Standar kualitas lingkungan negara Jepang ditetapkan sesuai dengan Hukum Lingkungan
Dasar sebagai standar yang diinginkan untuk dipertahankan untuk melindungi kesehatan manusia
dan melestarikan lingkungan hidup. Tingkat pencapaian standar kualitas lingkungan untuk
nitrogen dioksida, partikulat tersuspensi, oksidan fotokimia dan karbon monoksida, semua
terutama yang berkaitan dengan kendaraan bermotor, disusun oleh Badan Lingkungan Hidup
pada tahun 1998 setelah pengukuran dilakukan oleh organisasi publik regional di seluruh negara.
Nitrogen oksida
Tingkat pencapaian standar kualitas lingkungan untuk nitrogen dioksida ditunjukkan
seperti pada Gambar 5. Dari 1.466 stasiun pemantauan polusi udara umum/stasiun umum
sebesar 1.382, atau 94,3% dan sesuai standar kualitas lingkungan. Dari 392 stasiun
pemantauan polusi udara di tepi jalan/stasiun pinggir jalan yang didirikan di sepanjang jalan
sebesar 267, atau 68,1%, sesuai dengan standar kualitas lingkungan.
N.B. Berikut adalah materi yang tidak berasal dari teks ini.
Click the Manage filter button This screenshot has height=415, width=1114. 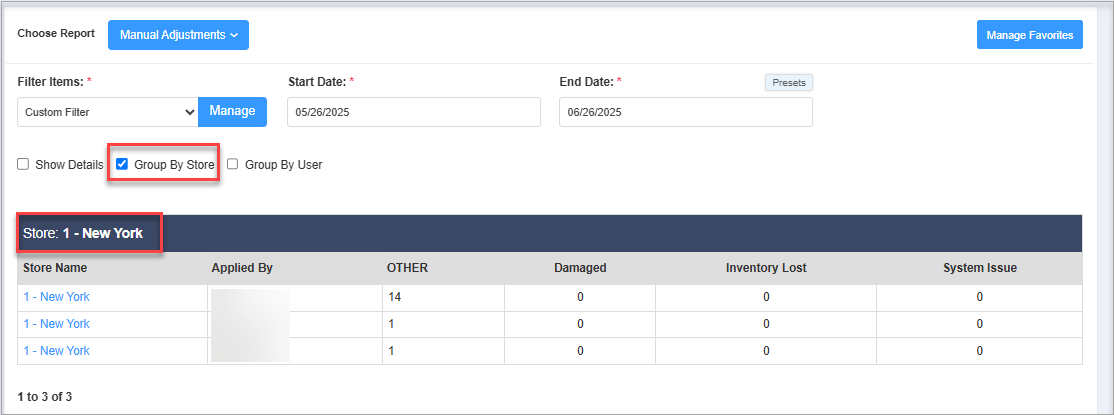click(232, 111)
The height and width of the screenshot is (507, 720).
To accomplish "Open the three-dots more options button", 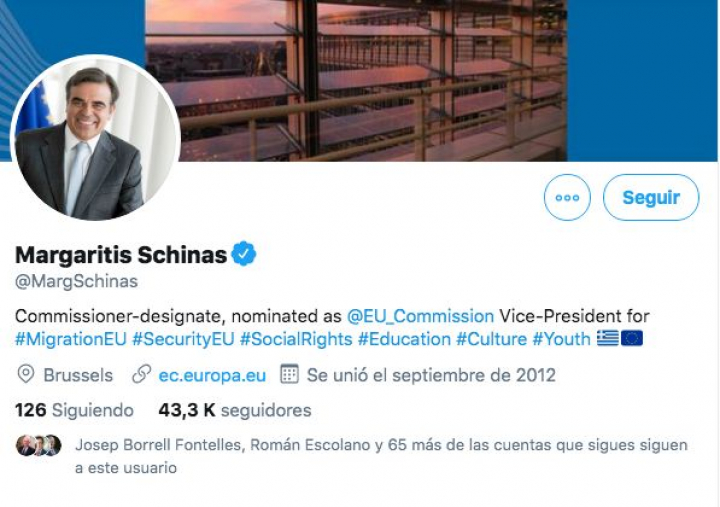I will coord(567,198).
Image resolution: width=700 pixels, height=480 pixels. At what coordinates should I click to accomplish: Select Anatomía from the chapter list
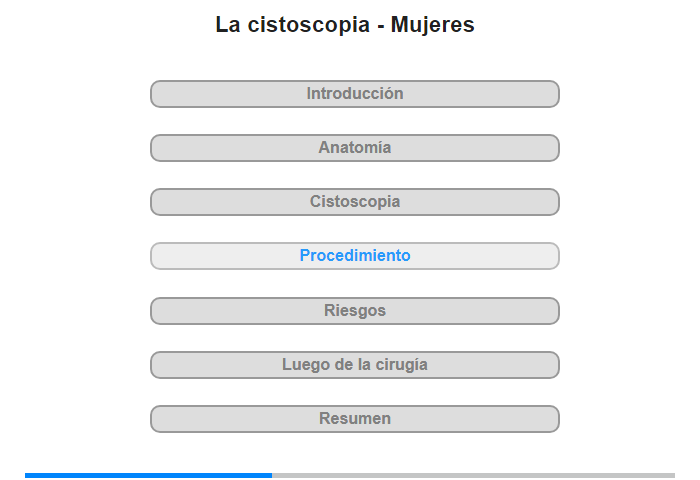coord(354,148)
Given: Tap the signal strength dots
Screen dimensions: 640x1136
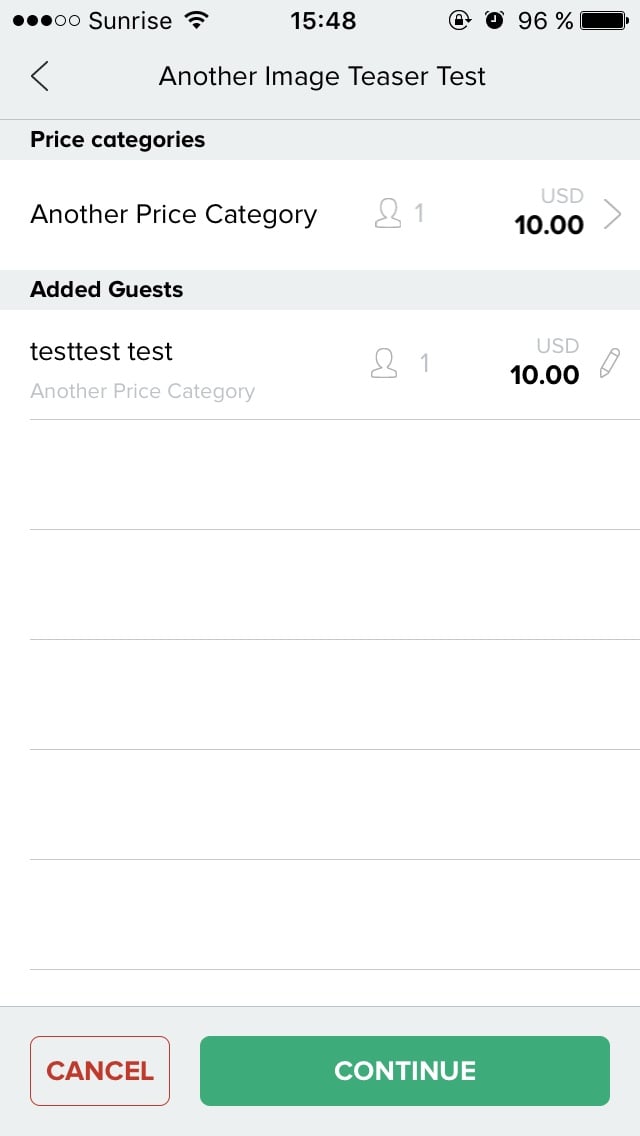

Sedangkan di kota-kota besar yang tercakup dalam Undang-undang Mengenai Tindakan
Khusus untuk Pengurangan Emisi Total Nitrogen Oksida dari mobil di daerah tertentu sebesar
238 atau 74,1% dari 321 stasiun umum dan 61 atau 35,7% dari 171 stasiun pinggir jalan
melaporkan bahwa kualitas lingkungan standar terpenuhi. Rasio pencapaian stasiun pinggir
jalan rendah dibandingkan dengan stasiun umum. Selain itu, stasiun-stasiun umum berada di
lokasi-lokasi yang terkena dampak langsung dari knalpot (asap hitam) lalu lintas. Batas atas
yang ditetapkan oleh standar kualitas lingkungan adalah 0,06ppm atau 98% dari rata-rata
harian dalam 1 tahun. Sedangkan kadar NOx beberapa stasiun pinggir jalan di kota-kota besar
melaporkan konsentrasi melebihi 0,08 ppm sementara stasiun umum melaporkan konsentrasi
lebih dari 0,07 ppm juga difokuskan di kota-kota besar.
Gambar 5. Standar Kualitas Lingkungan NOx Tahun 1998 Sumber: Report on Results Obtained by General Air Pollution Monitoring Stations
Materi partikulat tersuspensi
Tingkat pencapaian standar kualitas lingkungan untuk materi partikulat tersuspensi
ditunjukkan pada Gambar 6. Dari 1.529 stasiun umum nasional, 1.030, atau 67,4%, memenuhi
standar kualitas lingkungan. Dari 269 stasiun pinggir jalan nasional, 96, atau 35,7%, memenuhi
standar kualitas lingkungan. Di kota-kota besar yang tercakup dalam Undang-undang tentang
Tindakan Khusus untuk Pengurangan Emisi Total Nitrogen Oksida dari Mobil di Daerah
Tertentu, 109, atau 33,7%, dari 323 stasiun umum dan 17, atau 12,4%, dari 137 stasiun pinggir
jalan melaporkan bahwa kualitas lingkungan standar terpenuhi.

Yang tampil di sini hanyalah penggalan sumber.